▶ **AIM OF THE TASK**
Copy each line below that has "documents".

▶ **DATASET**

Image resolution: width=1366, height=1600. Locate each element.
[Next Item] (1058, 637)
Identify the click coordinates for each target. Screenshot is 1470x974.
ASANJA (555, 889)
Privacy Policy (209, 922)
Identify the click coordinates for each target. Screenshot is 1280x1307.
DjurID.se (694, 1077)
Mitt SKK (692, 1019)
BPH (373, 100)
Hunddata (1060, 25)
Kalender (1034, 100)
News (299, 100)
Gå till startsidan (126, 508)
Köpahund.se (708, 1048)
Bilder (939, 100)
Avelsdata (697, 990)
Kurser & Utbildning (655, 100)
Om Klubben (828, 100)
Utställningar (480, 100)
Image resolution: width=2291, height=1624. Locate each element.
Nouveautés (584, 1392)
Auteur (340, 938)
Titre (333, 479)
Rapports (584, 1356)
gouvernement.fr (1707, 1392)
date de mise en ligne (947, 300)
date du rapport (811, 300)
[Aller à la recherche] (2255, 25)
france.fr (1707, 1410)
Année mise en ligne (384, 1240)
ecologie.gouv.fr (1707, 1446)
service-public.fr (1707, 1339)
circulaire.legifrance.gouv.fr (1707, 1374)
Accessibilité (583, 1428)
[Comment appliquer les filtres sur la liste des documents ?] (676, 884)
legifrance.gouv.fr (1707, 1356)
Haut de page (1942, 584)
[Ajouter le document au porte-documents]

▶ **ANSWER TO THIS EXERCISE**
[Comment appliquer les filtres sur la liste des documents ?] (676, 884)
[Ajouter le document au porte-documents]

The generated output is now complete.